Con la muerte de Gabriel García Márquez se cerró un ciclo importante para la literatura en Latinoamérica. García Márquez, desde los años ochenta, representaba en todo el mundo a la literatura latinoamericana. Para 1967, año de la publicación de Cien años de soledad, la novela que catapultó a su autor a ámbitos universales, no tenía mucho que se había publicado Rayuela de Julio Cortázar (1963), la novela que rompe con la tradición de los tópicos de la novela latinoamericana, es decir, la naturaleza contra el hombre, la selva devoradora (La vorágine), el dictador (El señor Presidente, Doña Bárbara), la anarquía de esos gobiernos absurdos que lideran naciones sumidas en la miseria y que sirvieron de pretexto para «lo real maravilloso» (El reino de este mundo).

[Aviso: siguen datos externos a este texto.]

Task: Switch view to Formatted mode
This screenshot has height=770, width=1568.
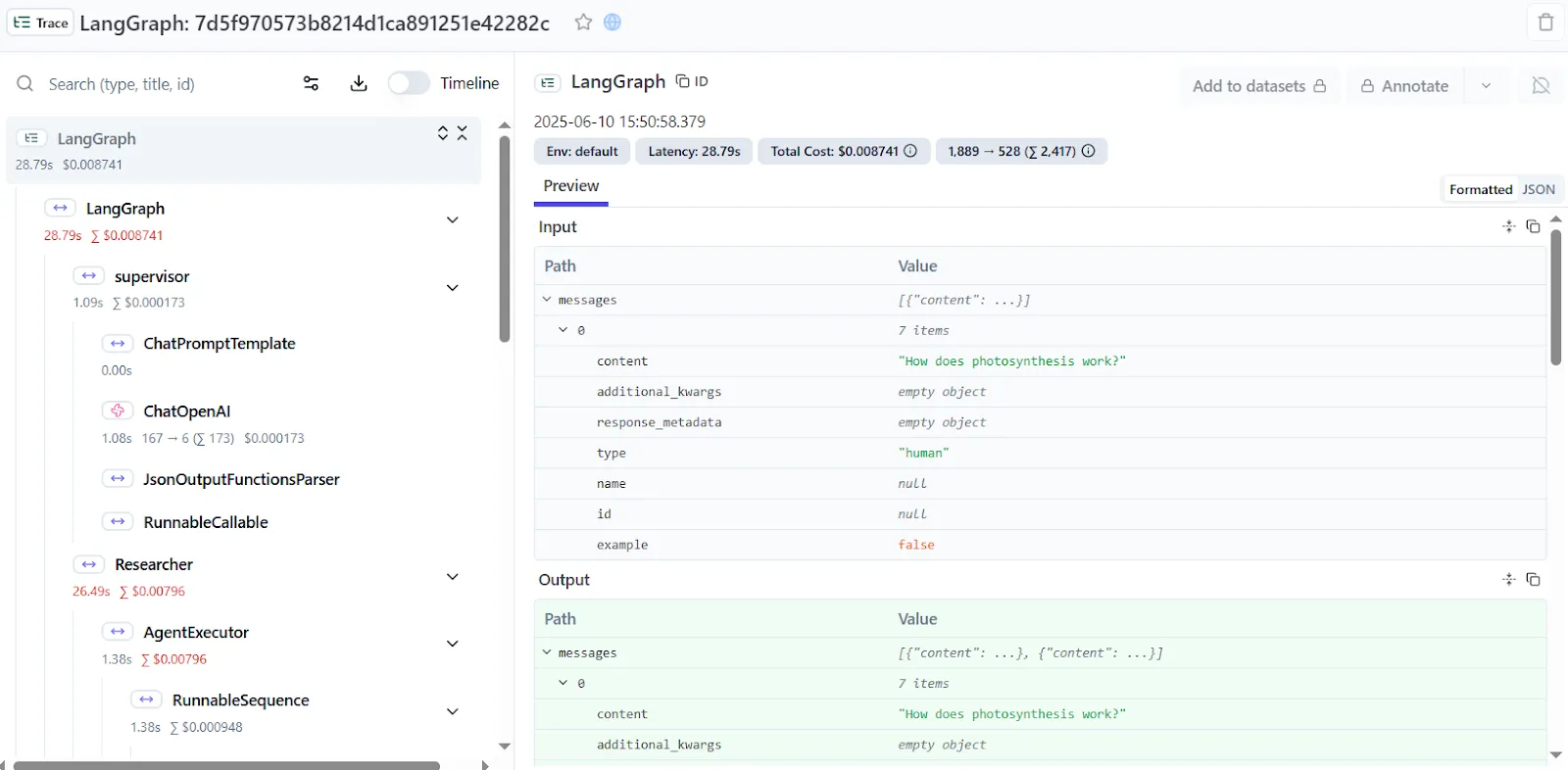Action: coord(1480,189)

García Márquez bien pudiera haber optado por la novela experimental, a la manera de Cortázar, pero se decidió por recuperar toda la tradición de la novela hispanoamericana planteada desde un punto de vista mágico y al mismo tiempo realista. El Gabo no se dejó seducir por la experimentación, antes bien con Cien años de soledad rescató todos esos tópicos que fenecían. En la novela de García Márquez está la selva, el dictador, la anarquía, el mito de la muerte y la expiación. Sin embargo, en Cien años de soledad también está la experimentación.
Desde el párrafo fundacional de la novela se nos da un antecedente de la magnificencia de ésta: “Muchos años después, frente al pelotón de fusilamiento, el coronel Aureliano Buendía había de recordar aquella tarde remota en que su padre lo llevó a conocer el hielo”. El tiempo en una prolepsis que termina en analepsis, la muerte como una epifanía que retrocede hacia la infancia, pero sobre todo la recuperación del asombro en una sociedad que estaba por llegar a la luna y que tenía las comunicaciones por satélite al alcance de la mano.

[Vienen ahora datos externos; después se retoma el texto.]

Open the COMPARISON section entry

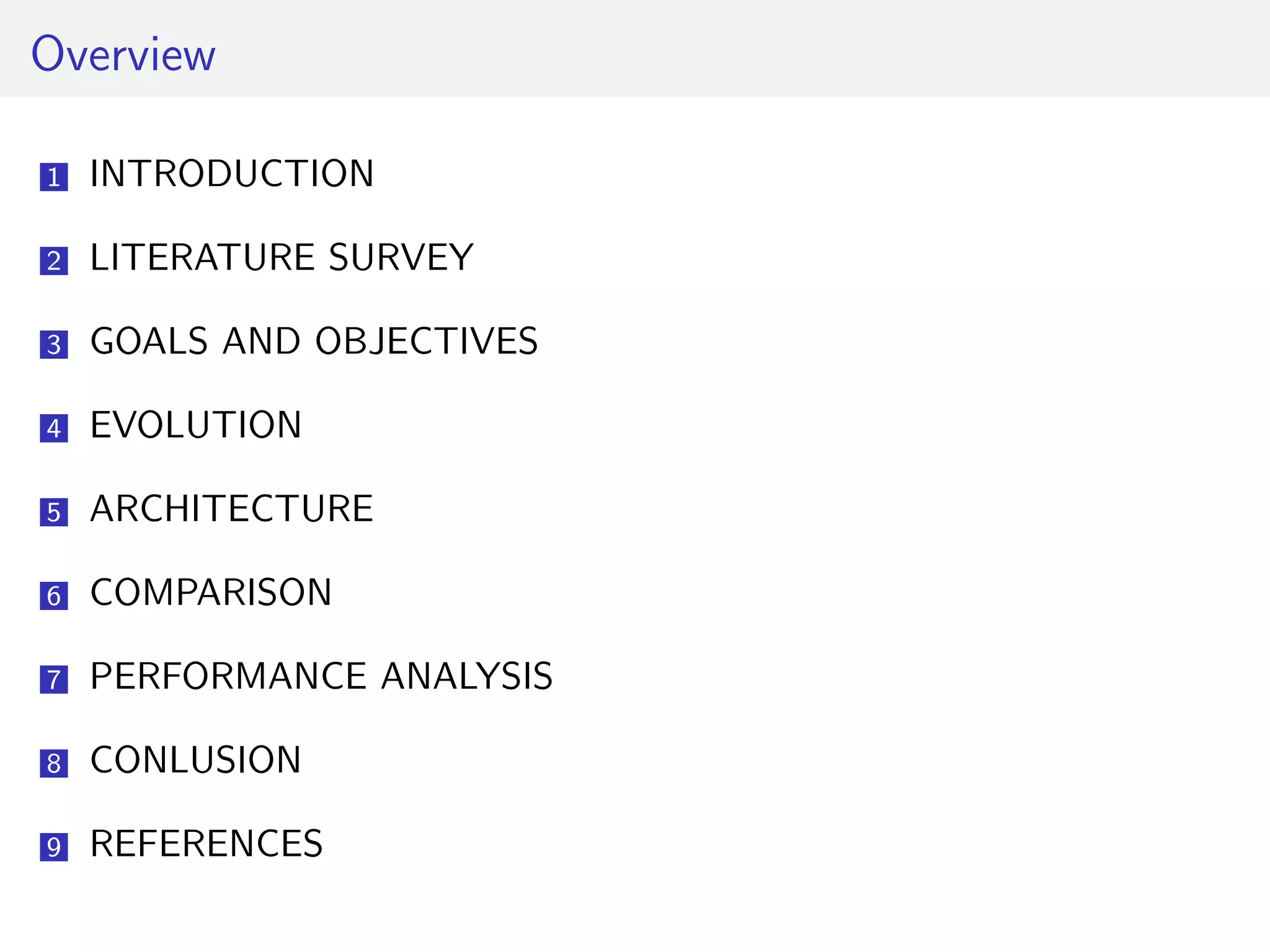pyautogui.click(x=211, y=593)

La visión del narrador, del autor, del mismo lector es la que emplea un niño para descubrir el mundo, sólo que dentro del contexto de la adultez. Para amplificar el efecto del asombro el autor se vale de la exageración y del prodigio. El prodigio es esencial en la novela, pero su importancia radica en la actitud que asumen los contempladores de dicho prodigio. Se asombran por el descubrimiento del hielo y por el de la piedra imán, pero no les causa asombro saber de las alfombras voladoras, las mariposas persiguiendo a un enamorado o la ascensión al cielo de la más bella de las mujeres de Macondo. Y es que García Márquez impide que sus prodigios lleguen a ser fantásticos al tratar esos prodigios como cosas comunes y corrientes, como fenómenos que tienen explicación; ahí está la clave del realismo mágico.
Una gran deuda tiene el autor con los clásicos, particularmente con la Biblia. En Cien años de soledad podemos encontrar el pecado original, el paraíso perdido, el éxodo y por qué no, hasta las 12 tribus de Israel con todo y sus genealogías. Pero en la novela también está Cervantes, Kafka, Faulkner, Rulfo y Borges. Como ejemplo de esto último, el tiempo para los últimos descendientes de los Buendía se reúne como un Aleph borgeano, todo en un mismo sitio.
La novela tiene un final tan moderno que conforme vamos avanzando hacia la última página, también vamos arrastrando a la nada, al viento que va desolando a Macondo. Sólo entonces nos enteramos de que la novela es una saga familiar, un relato que muchos años atrás, más de cien, ya el gitano Melquíades había leído en unos pergaminos escritos en sánscrito. Así se cumplen los cien años de soledad, donde los últimos de la estirpe de los Buendía se dan cuenta, como alguna vez se dio cuenta don Quijote, que ellos sólo son nombres en unas páginas que traficaba un gitano y que su epopeya ya estaba escrita desde tiempos inmemoriales. Pero sobre todo se dieron cuenta de que «las estirpes condenadas a cien años de soledad no tenían una segunda oportunidad en la tierra».